By coincidence, this week’s issue of The New Yorker has a major article by Margaret Talbot on the use of "neuro-enhancing drugs" that are increasingly being taken to boost one’s cognitive performance. There is apparently a large underground culture of people -- students, business executives, poker players and others seeking a competitive mental edge -- who take drugs like Adderall and modafinil to stay awake, alert and mentally engaged, especially for tasks that require sustained attention. The whole idea is to prolong one’s productivity and efficiency.
Taking drugs to prolong one’s productive engagement becomes a new way adapt one’s very body and mind to modern demands for “efficiency.” Why remain a normal human being when one can use chemicals to super-charge one’s metabolism in order to meet the harsh imperatives of a college education, business negotiations, international travel and general multitasking? Defenders liken the neuro-enhancing drugs to drinking coffee. But that’s a rationalization; no one really knows how safe these productivity boosters are over the long term.
The scary things is that we are slowly "papering over" the forms of human consciousness that we regard as gratuitous….yet which history has shown are essential to a meaningful life. We are sabotaging those inner capacities of consciousness that we need to be present to others and ourselves.
Yet this is no Brave New World imposed by a totalitarian state; we are “voluntarily” doing it to ourselves. While there is certainly a voluntary aspect to using neuro-enhancing drugs, in other respects our cultural norms of efficiency and busyness are encouraging this abuse. When your everyday life is saturated by email, cell phones, voicemail and texting, it’s not a big leap to take a drug that will help you survive the "fast-time" norms of modern life.
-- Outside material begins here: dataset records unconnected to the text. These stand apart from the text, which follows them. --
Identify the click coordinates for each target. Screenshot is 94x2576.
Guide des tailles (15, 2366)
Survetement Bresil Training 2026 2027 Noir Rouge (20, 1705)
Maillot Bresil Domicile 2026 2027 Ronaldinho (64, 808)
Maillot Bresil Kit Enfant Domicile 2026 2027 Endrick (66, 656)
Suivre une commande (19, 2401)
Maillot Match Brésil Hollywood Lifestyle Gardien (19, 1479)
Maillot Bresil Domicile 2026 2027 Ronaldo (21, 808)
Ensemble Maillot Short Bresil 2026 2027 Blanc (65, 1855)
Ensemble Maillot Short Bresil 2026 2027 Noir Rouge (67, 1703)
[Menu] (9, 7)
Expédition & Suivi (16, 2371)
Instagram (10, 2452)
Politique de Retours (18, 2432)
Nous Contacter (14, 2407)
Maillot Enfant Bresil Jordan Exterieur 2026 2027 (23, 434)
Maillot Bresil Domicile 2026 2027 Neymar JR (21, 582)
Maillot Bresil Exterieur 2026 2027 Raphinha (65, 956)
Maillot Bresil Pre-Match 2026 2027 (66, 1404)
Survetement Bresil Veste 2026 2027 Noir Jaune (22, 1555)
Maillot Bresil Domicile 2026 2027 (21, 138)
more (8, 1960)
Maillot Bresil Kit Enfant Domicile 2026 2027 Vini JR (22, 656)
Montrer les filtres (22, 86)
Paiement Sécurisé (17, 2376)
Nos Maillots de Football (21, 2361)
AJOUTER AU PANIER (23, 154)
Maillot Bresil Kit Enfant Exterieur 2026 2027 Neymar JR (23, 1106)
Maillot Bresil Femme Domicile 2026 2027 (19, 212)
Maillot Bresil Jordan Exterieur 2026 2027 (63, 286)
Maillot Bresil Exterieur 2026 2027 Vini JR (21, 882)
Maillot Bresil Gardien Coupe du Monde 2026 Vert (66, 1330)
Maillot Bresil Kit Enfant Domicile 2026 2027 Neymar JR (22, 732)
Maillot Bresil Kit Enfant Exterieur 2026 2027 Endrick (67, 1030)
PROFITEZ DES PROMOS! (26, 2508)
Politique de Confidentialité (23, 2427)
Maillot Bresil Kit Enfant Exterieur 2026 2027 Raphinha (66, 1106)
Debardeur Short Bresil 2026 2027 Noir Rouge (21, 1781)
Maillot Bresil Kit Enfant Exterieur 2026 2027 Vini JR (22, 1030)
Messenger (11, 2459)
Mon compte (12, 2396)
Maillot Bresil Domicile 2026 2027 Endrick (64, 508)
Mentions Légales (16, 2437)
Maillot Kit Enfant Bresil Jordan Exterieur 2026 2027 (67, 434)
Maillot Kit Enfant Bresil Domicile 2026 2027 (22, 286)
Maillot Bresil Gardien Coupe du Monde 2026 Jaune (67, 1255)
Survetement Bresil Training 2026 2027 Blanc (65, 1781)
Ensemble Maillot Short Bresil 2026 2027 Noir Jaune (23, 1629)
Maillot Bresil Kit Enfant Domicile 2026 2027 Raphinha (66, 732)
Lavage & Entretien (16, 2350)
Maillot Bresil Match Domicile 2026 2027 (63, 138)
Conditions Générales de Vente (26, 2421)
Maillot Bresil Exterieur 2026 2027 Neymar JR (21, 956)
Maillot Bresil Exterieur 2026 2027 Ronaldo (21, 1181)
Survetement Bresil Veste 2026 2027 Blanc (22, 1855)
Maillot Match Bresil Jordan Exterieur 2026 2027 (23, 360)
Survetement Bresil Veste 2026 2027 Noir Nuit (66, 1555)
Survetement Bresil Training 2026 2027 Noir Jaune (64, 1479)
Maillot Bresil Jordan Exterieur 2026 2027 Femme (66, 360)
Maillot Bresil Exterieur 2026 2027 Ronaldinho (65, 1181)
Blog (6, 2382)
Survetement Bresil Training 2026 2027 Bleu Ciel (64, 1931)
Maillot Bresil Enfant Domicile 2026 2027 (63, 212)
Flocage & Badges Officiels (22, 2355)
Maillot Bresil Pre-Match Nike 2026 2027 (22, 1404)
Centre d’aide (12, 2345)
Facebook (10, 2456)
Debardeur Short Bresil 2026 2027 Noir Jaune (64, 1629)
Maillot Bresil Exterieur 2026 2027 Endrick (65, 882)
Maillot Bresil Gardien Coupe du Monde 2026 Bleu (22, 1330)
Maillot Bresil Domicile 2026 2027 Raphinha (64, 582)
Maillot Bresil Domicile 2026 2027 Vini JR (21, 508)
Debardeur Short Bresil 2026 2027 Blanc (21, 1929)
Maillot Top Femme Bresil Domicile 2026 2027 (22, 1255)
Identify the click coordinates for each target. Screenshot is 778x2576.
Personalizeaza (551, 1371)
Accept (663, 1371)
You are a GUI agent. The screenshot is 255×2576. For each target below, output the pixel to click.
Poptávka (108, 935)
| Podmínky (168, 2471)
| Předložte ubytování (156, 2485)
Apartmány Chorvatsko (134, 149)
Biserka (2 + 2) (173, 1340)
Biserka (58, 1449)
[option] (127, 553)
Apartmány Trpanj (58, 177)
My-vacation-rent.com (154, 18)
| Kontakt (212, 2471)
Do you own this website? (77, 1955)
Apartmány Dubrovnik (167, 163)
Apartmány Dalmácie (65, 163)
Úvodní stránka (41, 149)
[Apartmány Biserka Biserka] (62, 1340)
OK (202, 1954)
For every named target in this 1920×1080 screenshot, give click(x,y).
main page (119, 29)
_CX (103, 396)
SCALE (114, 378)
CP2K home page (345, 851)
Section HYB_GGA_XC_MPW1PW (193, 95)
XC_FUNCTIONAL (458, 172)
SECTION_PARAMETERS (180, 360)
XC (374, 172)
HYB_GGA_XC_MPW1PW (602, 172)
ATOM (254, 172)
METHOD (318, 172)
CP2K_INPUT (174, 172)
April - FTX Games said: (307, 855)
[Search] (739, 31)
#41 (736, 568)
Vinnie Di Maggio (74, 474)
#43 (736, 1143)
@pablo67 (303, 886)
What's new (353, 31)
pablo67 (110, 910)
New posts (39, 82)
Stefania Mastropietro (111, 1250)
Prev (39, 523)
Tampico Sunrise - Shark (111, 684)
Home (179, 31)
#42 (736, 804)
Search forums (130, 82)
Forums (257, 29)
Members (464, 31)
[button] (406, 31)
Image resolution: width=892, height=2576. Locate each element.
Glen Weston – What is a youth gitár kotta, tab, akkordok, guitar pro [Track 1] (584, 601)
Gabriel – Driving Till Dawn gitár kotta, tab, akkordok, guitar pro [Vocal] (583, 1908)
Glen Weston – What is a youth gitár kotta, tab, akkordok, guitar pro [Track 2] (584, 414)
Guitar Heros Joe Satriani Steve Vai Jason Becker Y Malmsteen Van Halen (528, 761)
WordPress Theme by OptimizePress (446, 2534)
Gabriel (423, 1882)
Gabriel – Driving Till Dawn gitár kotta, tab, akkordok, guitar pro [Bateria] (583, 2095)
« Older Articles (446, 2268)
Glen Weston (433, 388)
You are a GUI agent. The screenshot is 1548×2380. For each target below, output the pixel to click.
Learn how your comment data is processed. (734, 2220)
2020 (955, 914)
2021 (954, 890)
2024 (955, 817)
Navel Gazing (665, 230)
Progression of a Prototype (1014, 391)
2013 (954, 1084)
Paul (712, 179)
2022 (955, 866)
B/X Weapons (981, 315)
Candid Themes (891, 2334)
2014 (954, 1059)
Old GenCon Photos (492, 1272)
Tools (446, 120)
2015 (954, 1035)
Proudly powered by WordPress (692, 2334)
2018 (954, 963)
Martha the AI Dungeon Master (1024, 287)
In his lecture, David Levy called for an "information environmentalism" to help educate people about the myriad and aggressive forms of mental pollution afflicting our lives: advertising, telemarketing, junk mail, radio and TV, and various digital media. Perhaps we can begin to push back on the cognitive overload, he suggested, and recover some modicum of silence. That’s the purpose of the "Do Not Call" list to prevent unsolicited telemarketing calls, for example.
We might also begin to design physical spaces with contemplative needs in mind (think of the Library of Congress’ reading room, for example). Many businesses have discovered that they can make money by offering consumers the opportunity to "buy back" the quiet that has been taken from us. The Bose noise-canceling headphones are marketed in this fashion.
I liked how Levy put it: "We need the equivalent of old-growth forests and marshlands in our mental lives.”
For more about David Levy’s work on the topic of information overload and the need to recover contemplative mind, it’s worth chasing down a special issue of the journal Ethics and Information Technology that Levy guest-edited in December 2007 (vol. 9, no. 4). Entitled "Information, Silence and Sanctuary," the issue contains six thoughtful essays on a topic that deserves far more awareness. Unfortunately, the journal is locked behind a paywall, so you may be university access to read it. Another person worth consulting is Ivan Illich, who wrote about silence as a commons.
Given the powerful economic forces that have a self-interest in colonizing our consciousness (marketers routinely talk about seizing “mindshare”), devising effective ways to protect our contemplative consciousness is going to be a formidable challenge indeed. But on the other hand, this is not a struggle we can avoid. The alternative is a jittery, jagged postmodern insanity.